■ What you have to do ■
Copy every line from the data below in which the string "toolbar" can be found.

Stored data entries

--- START ---

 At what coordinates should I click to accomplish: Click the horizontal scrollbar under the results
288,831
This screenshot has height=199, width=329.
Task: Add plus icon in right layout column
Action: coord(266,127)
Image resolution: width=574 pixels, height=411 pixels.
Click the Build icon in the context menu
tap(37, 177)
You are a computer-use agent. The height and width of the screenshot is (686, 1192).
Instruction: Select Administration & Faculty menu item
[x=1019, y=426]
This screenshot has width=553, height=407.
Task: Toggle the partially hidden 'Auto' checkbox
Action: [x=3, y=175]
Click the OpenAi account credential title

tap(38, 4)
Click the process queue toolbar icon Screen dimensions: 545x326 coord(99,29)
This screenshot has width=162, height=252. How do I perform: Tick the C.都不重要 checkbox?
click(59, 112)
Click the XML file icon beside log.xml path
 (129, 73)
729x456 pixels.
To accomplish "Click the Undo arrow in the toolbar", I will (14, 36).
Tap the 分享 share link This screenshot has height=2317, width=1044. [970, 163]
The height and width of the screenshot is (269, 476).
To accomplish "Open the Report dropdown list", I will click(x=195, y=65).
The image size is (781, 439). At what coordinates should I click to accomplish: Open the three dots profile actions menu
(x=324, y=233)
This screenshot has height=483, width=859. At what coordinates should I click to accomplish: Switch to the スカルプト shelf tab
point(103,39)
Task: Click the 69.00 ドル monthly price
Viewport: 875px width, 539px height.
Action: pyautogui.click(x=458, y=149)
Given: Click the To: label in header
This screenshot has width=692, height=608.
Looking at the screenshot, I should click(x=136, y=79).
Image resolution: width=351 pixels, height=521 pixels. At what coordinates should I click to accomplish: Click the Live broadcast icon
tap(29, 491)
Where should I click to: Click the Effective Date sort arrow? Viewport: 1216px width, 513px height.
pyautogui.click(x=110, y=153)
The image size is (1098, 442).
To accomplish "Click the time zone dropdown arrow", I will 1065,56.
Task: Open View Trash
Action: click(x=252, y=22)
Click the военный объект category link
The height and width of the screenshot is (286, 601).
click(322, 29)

--- END ---

■ Task response ■
Click the process queue toolbar icon Screen dimensions: 545x326 coord(99,29)
To accomplish "Click the Undo arrow in the toolbar", I will (14, 36).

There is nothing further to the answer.